The Liverpool Royal Institution was a learned society set up in 1814 for "the Promotion of Literature, Science and the Arts". William Corrie, William Rathbone IV, Thomas Stewart Traill and William Roscoe were among the founders. It was sometimes called the Royal Society of Liverpool. The institute ran a grammar school for boys until 1892, and hosted exhibitions in an art gallery. It was dissolved in 1948, and its collections transferred to the University College Liverpool.

== History ==
The Liverpool Royal Institution was a learned society set up in 1814 for "the Promotion of Literature, Science and the Arts". William Corrie, William Rathbone IV, Thomas Stewart Traill and William Roscoe were among the founders.
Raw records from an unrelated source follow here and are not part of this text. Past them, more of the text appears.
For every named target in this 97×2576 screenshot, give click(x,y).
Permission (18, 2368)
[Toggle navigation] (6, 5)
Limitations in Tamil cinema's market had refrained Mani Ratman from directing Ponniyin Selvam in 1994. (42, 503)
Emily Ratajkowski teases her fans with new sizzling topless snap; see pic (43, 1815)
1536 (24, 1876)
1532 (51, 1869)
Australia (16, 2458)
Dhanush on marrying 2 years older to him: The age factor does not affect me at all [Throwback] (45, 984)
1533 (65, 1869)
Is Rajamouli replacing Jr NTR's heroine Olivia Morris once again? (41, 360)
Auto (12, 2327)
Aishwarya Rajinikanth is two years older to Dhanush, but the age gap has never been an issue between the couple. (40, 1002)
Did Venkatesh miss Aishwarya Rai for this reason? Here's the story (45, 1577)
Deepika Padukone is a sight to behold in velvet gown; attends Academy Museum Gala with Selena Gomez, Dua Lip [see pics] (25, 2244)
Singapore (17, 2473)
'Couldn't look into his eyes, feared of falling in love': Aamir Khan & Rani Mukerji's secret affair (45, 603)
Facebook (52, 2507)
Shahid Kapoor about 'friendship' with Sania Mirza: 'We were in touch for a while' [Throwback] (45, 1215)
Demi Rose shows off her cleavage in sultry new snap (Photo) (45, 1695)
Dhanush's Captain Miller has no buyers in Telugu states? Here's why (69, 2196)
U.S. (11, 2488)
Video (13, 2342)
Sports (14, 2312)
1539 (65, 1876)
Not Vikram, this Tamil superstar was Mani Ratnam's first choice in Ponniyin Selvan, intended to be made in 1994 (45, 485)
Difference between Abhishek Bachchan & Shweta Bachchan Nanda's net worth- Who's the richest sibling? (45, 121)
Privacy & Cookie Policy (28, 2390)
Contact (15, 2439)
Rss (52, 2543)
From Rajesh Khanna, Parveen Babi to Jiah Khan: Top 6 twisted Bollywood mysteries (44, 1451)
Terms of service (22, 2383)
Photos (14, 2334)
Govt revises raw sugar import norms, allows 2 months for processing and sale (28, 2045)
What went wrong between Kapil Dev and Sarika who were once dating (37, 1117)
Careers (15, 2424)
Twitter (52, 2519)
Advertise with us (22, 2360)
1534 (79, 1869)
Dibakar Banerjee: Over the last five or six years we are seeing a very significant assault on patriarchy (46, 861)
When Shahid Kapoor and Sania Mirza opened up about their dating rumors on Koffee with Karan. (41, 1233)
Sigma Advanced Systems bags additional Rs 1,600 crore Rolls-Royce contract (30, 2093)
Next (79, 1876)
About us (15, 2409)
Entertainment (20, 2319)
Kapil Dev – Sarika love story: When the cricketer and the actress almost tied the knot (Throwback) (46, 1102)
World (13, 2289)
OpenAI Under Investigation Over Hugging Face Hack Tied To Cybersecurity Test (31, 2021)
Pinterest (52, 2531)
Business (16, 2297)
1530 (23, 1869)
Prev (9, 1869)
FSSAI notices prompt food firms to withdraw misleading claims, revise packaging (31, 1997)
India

A royal charter was granted in 1821. The institute purchased a building on Colquitt Street where a lecture program was started. It also included an art gallery which hosted John James Audubon's first European exhibition, in 1826. The art gallery included 37 pictures in a single room when it opened in 1819. The paintings included a Michelangelo, later sixteenth-century Italian pictures, a copy after Schongauer, and work by Catena, and a portrait by Rosso Fiorentino. A new building to host the gallery was built in 1841 and its director was William Swainson. A grammar school for boys, the Royal Institution School, ran until 1892.

After the construction of the William Brown Library and Museum, and Walker Art Gallery the institute fell into decline, its collections were moved to the gallery and its archives moved to University College Liverpool. The institute was dissolved in 1948.

==Slave trade==
The house was built for the slave trader Thomas Parr. Parr sold his house to the institution and was one of its founder members. Many of the people who set up the institution were former slave traders.